[Records for the task Boundary: Start]

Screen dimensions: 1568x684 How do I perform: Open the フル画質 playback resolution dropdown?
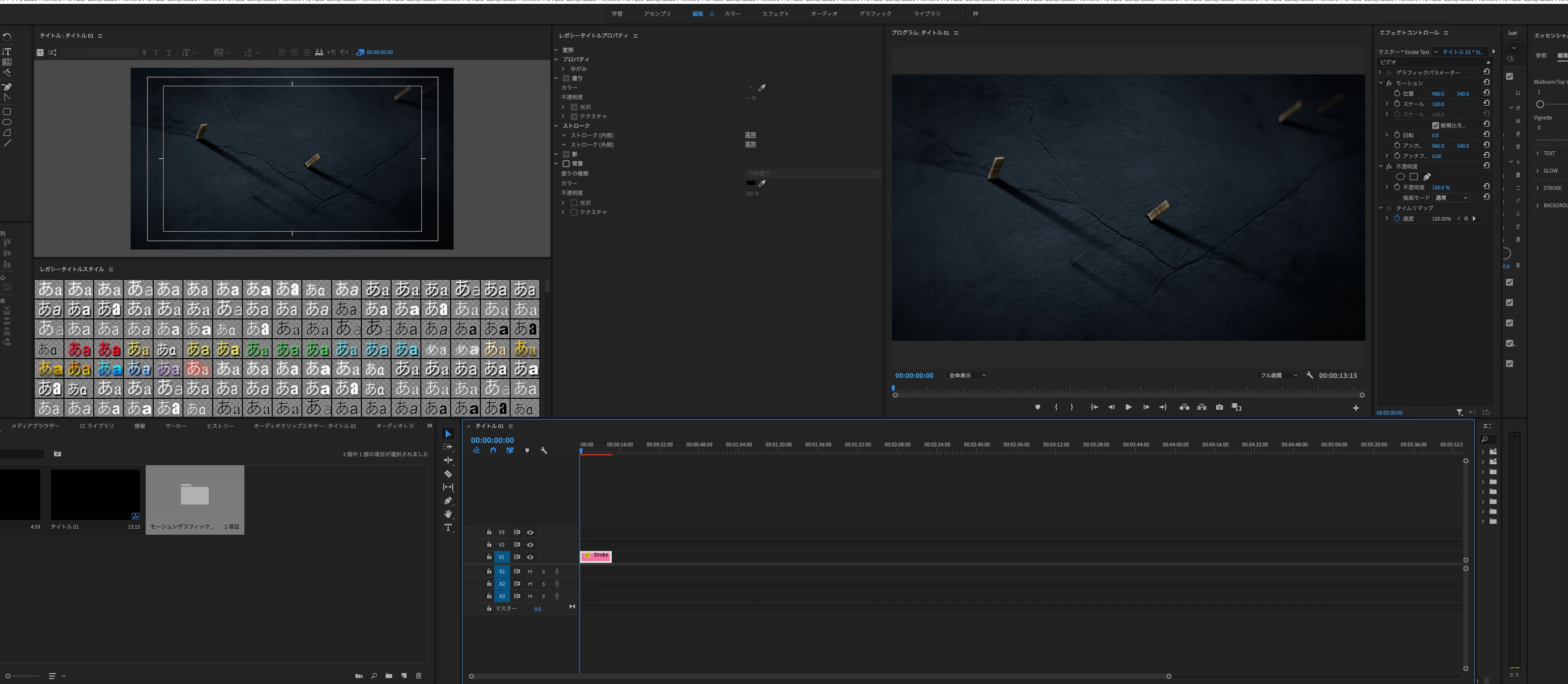(x=1278, y=375)
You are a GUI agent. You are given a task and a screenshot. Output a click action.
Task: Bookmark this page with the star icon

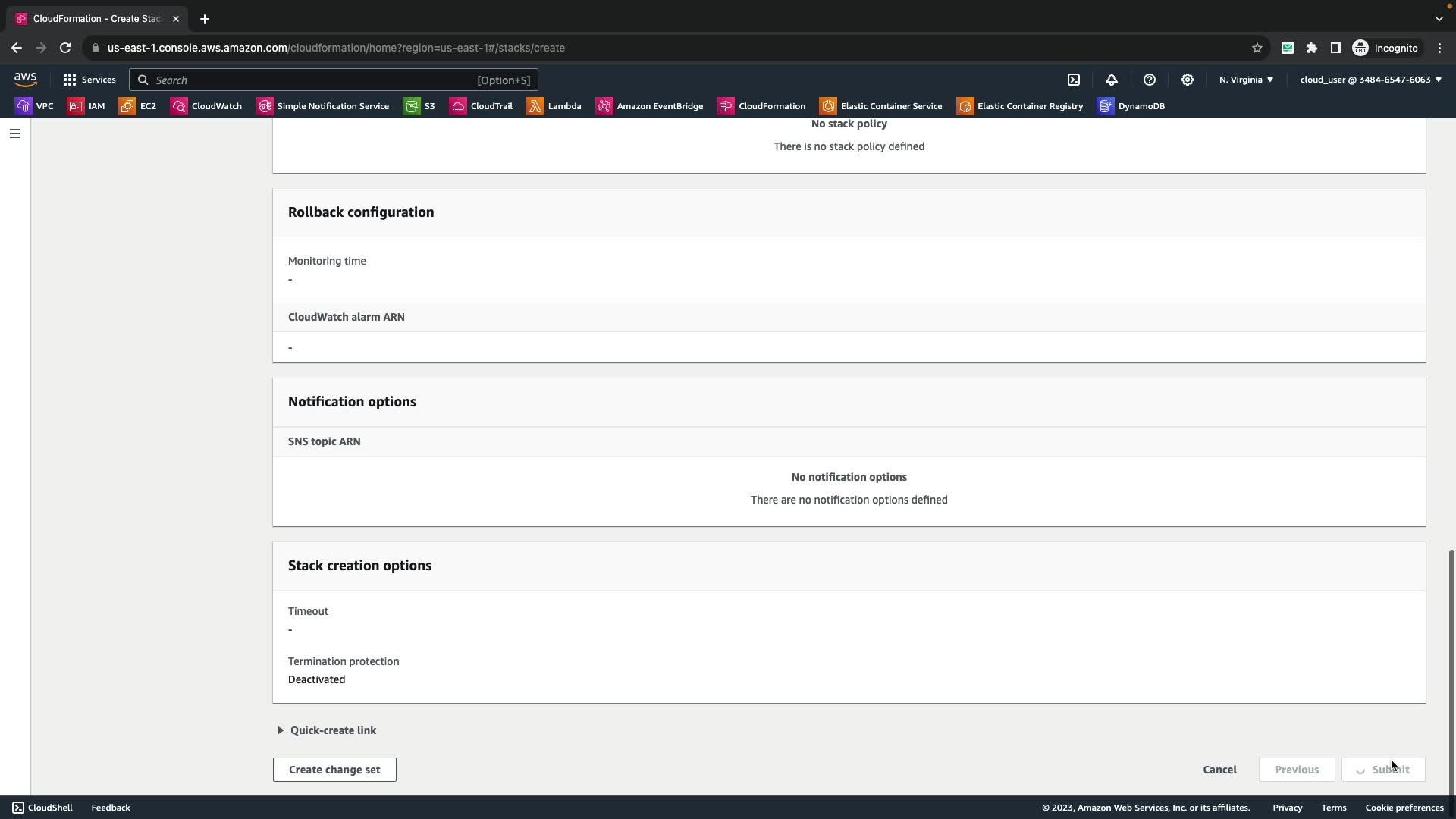pos(1257,48)
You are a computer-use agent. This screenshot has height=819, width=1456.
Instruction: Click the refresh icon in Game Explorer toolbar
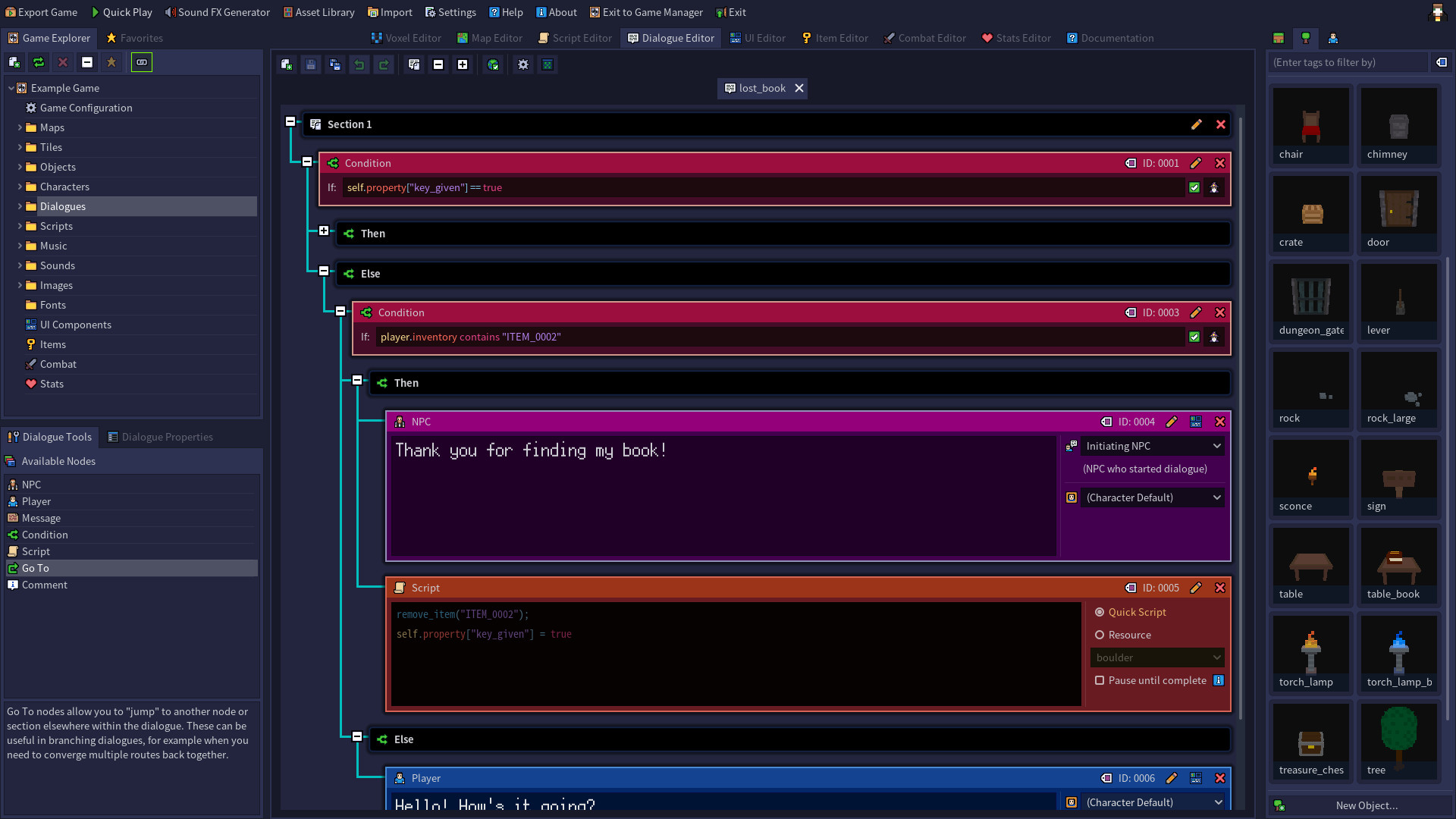coord(38,62)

[Records for the task Boundary: End]

Each record is to be written out exactly. No picture goes in.

Screen dimensions: 1568x684 How do I perform: Open the フル画質 playback resolution dropdown?
(x=1278, y=375)
You are a GUI agent. You are given a task and a screenshot. Output a click action.
Task: Bookmark this page with the star icon

pos(1257,48)
You are a computer-use agent. This screenshot has height=819, width=1456.
Instruction: Click the refresh icon in Game Explorer toolbar
coord(38,62)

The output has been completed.